Saturday, February 26, 2011

The New Hunting Season

The cycle has come around again and tour groups are massing on the horizon. It's sort of like an academic hunting season. I love to talk to tour groups of prospective students and their parents. They're all people with high hopes and the best of dreams for the future and their family. Promise and excitement flow all around them. They're a fun group, interested and eager to listen and learn, though often a little fearful or reluctant to speak out.

My only problem with the number of them is in repeating myself over and over. I feel like an idiot. Two groups in a row isn't so bad, but after three I start forgetting what I've said, lose my train of thought and head off in tangents. OK, I usually head off in tangents anyway; it's really my style. It takes much longer to approach a topic obliquely, but once you finally arrive you've got more background and depth of understanding - it builds contextualization. Well, at least I try to convince myself that's true.

This last Monday I finally gave up talking about the film/photo program to the fourth group and said, hey, let's talk about education. "Where do you think learning comes from", I asked a mother. She stammered, "you're asking me?" "Yes, what's your idea of that." She thought a moment and said, "asking questions." Bingo! Wow, that's just the answer I wanted. Yes, it's all about asking questions - back and forth much like a ping pong game.

The ball is the question or answer, the table is the range of topics appropriate to the discussion and the net is to judge the clarity of the question or response. It's the exchange that's the most beneficial - a flow of talking back and forth. Sure you could hit the ball off the table with a wild question, but then the exchange stops and after a few of those in a row no one wants to play with you. You're off topic, too erratic or seem incoherent.

So to play the game to learn you need to know the topic area - what's the appropriate range of discussion. That comes from doing the reading that's assigned and maybe a bit more than that too. It's also useful to know the history of the topic or even the history of the discussion of the topic. That, again, comes from doing the reading, but for sure this time reading more broadly than just what was assigned.

Finally and more personally you need to be self examining about your own clarity of understanding. Do you get it? Or maybe not so much. I often find that what I thought I knew well, when I go to explain it to someone else it's much foggier in my mind than I realized. I don't really understand it after all, though I thought I did. That social or public opportunity to talk allowed me to find out just how well I grasped the topic or surprisingly didn't.

We're all so clever in our own minds, but much less so once those thoughts get "published" and can be examined by others or even, by developing professional distance, hear ourselves talk.

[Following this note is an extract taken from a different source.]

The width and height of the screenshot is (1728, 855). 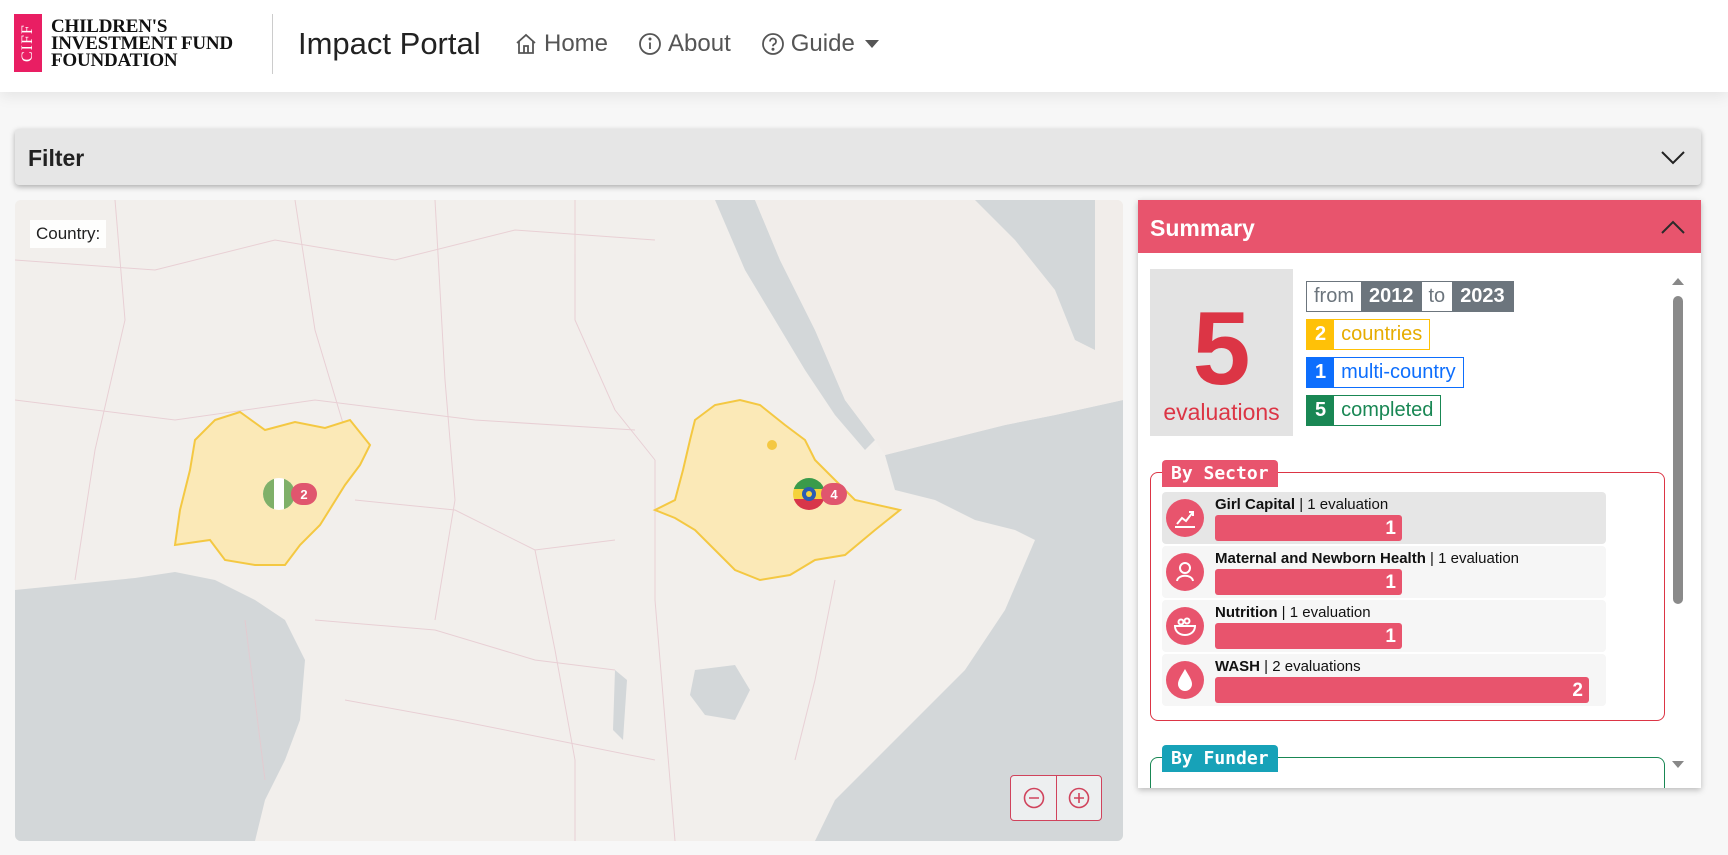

I always tell students it's important to show work in class. Not because the other students are going to give you good advise. They may, but usually they're no better a filmmaker than you are. The real reason to show work is to discover how you feel about it when you show it publicly. Often we find that what we thought was so hot yesterday in the edit room makes no sense on the big screen after all and we cringe and slide down in our seat mumbling, what was I thinking of, gotta change that fast. That's what's helpful.

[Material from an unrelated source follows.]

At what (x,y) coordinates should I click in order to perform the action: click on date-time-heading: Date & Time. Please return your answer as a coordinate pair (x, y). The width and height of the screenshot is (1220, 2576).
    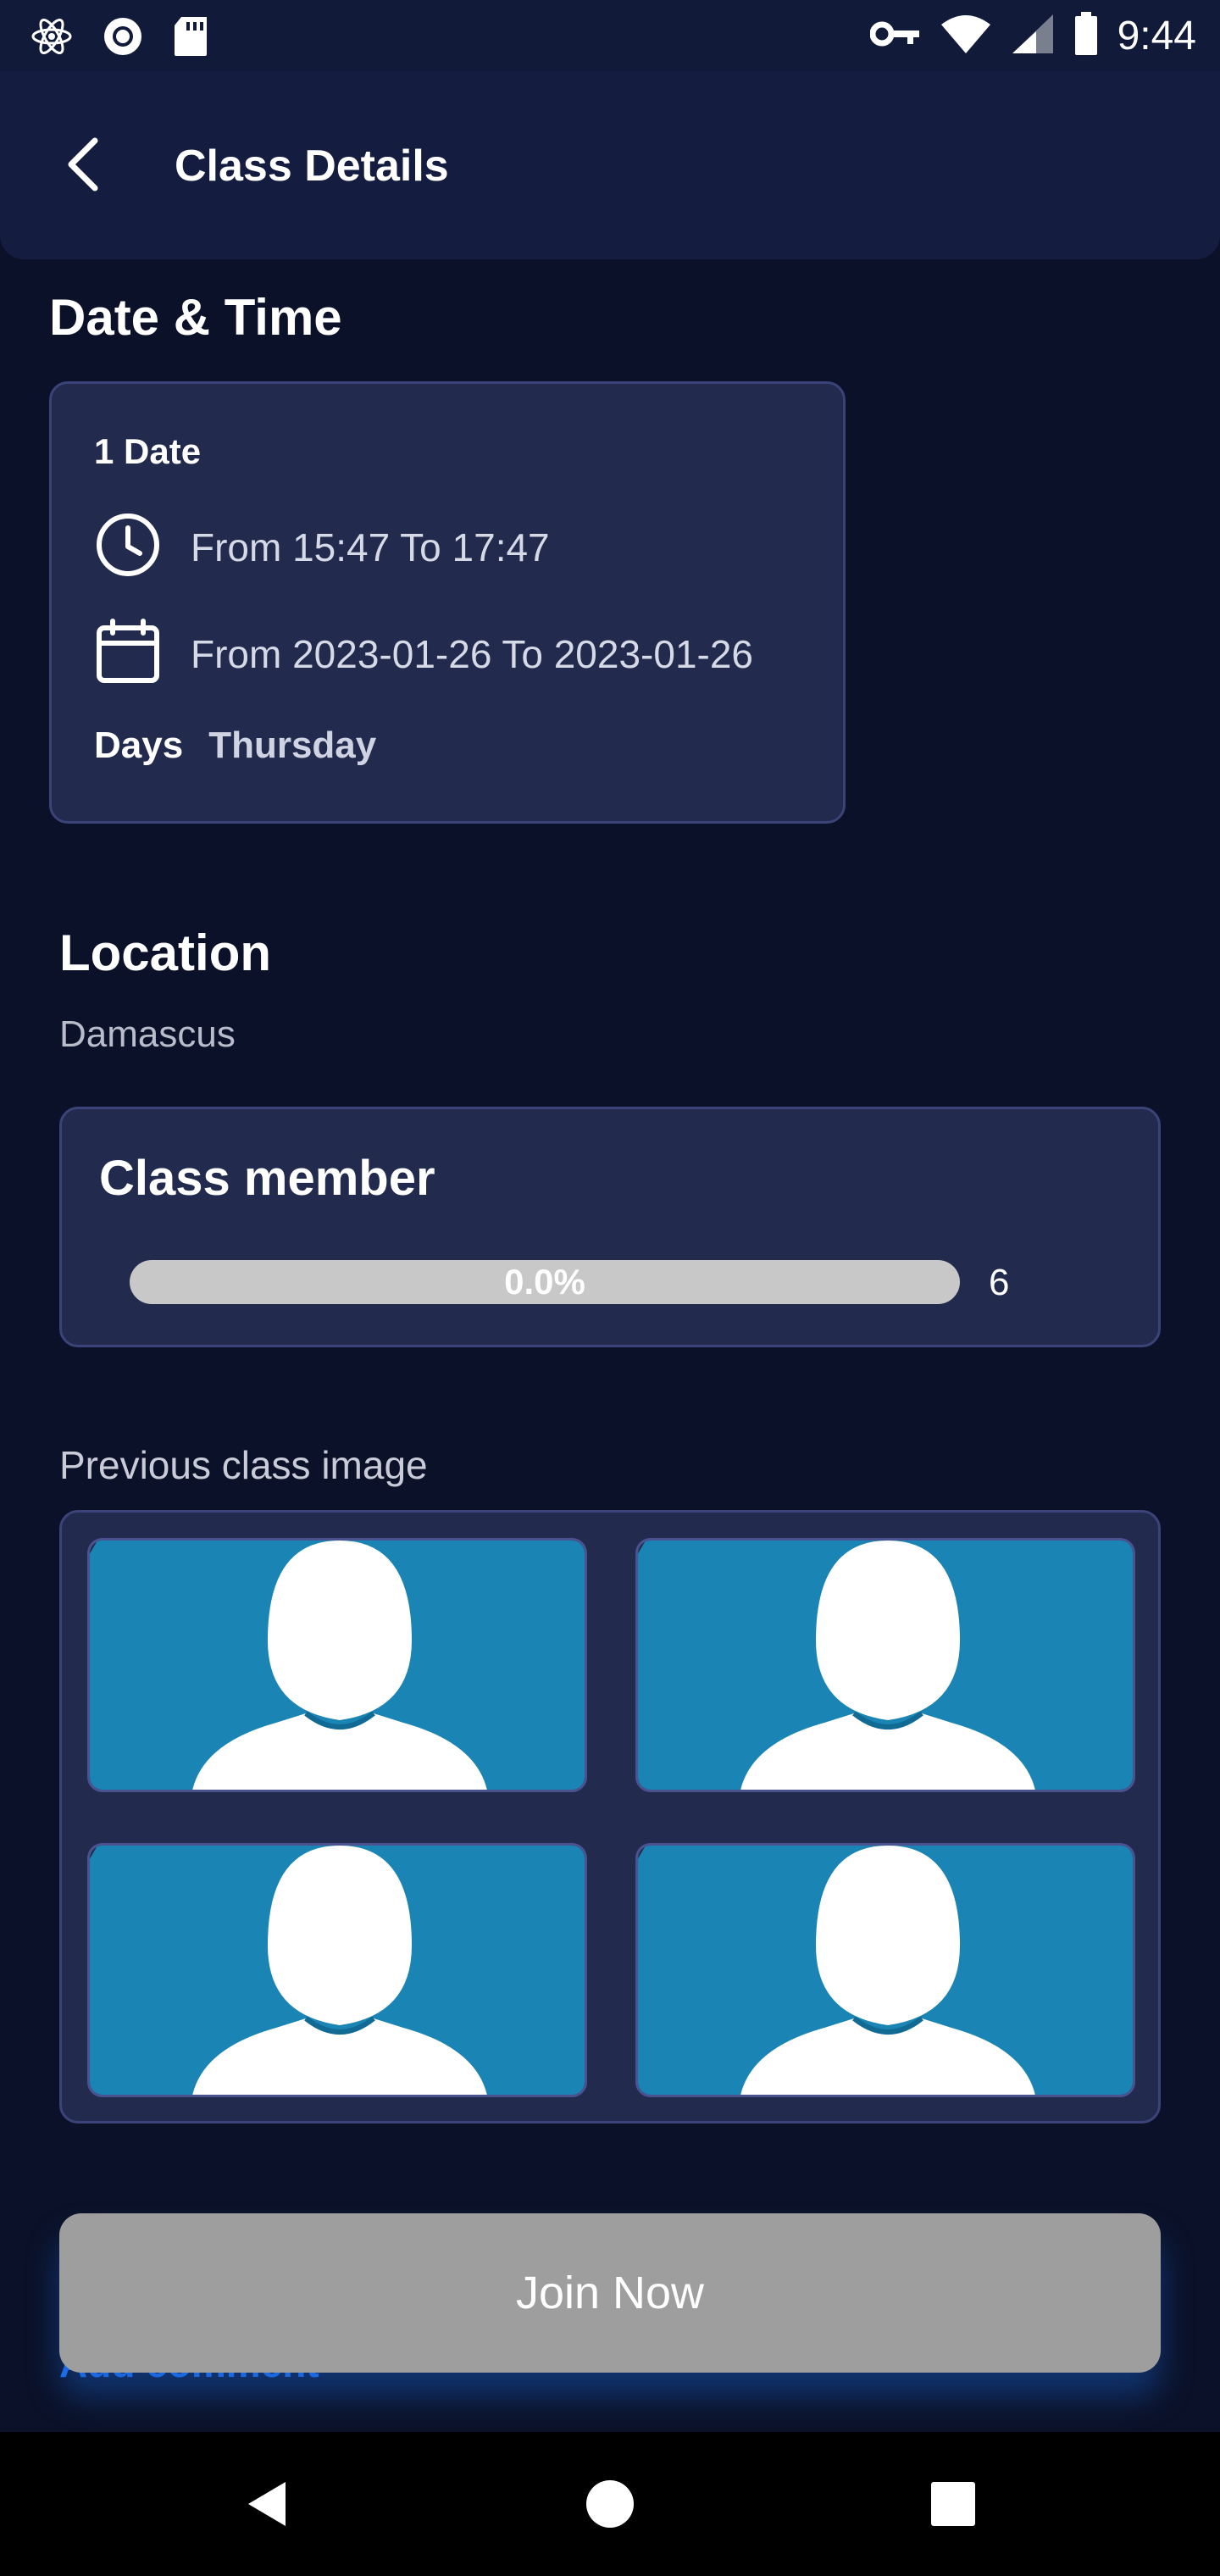
    Looking at the image, I should click on (196, 318).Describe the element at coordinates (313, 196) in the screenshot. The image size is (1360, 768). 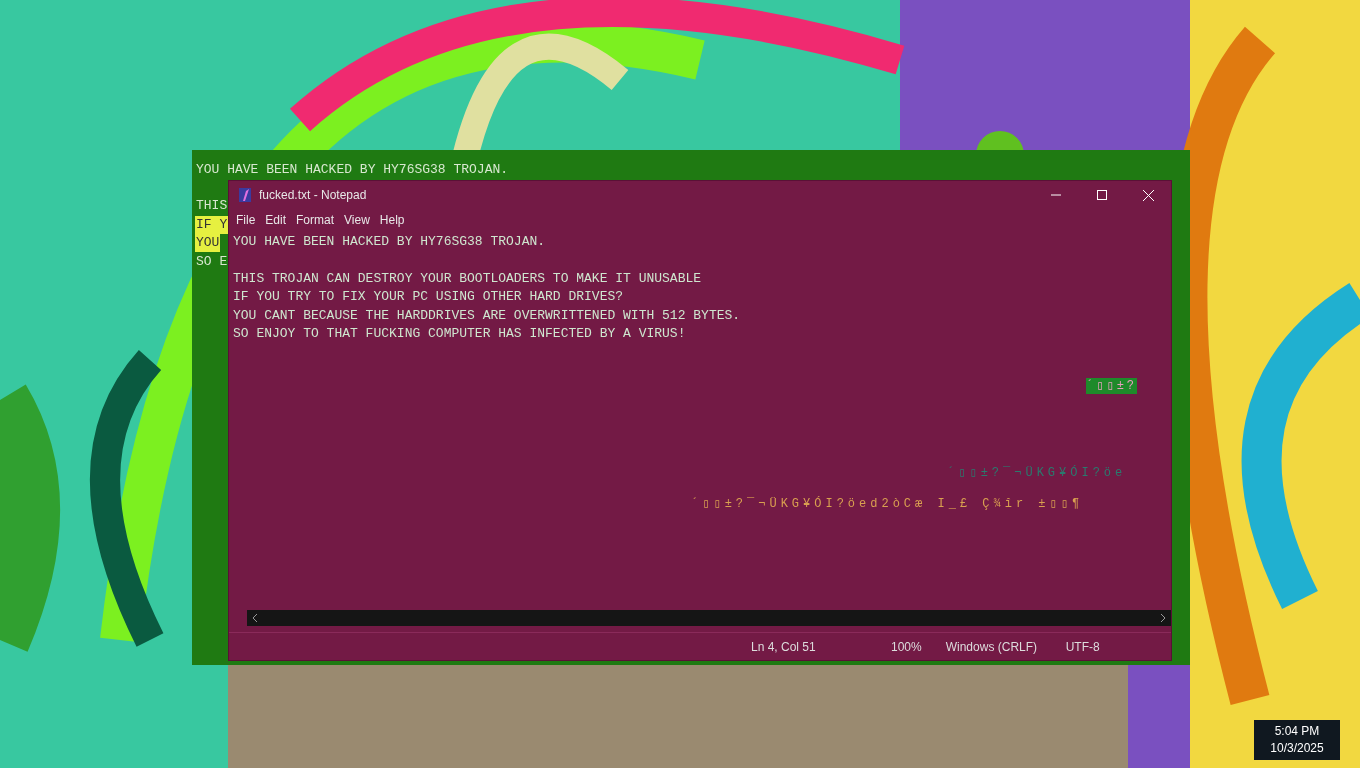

So thanks mom for the great answer. You do know a lot about education and you were brave enough to speak up. That's one of the debilitating problems at the start of any inquiry - fear. Managing fear, professionally, is a fundamental part of the learning process. At the beginning we all feel lost and unsure of what questions we even have, let alone how to ask them. With a little time and knowledge under our belt that passes. We discover the lay of the land, grasp what we've come to know and become equally aware of what we still don't know. This all falls, I think, under the heading of learning to learn, maybe the most valuable skill of all.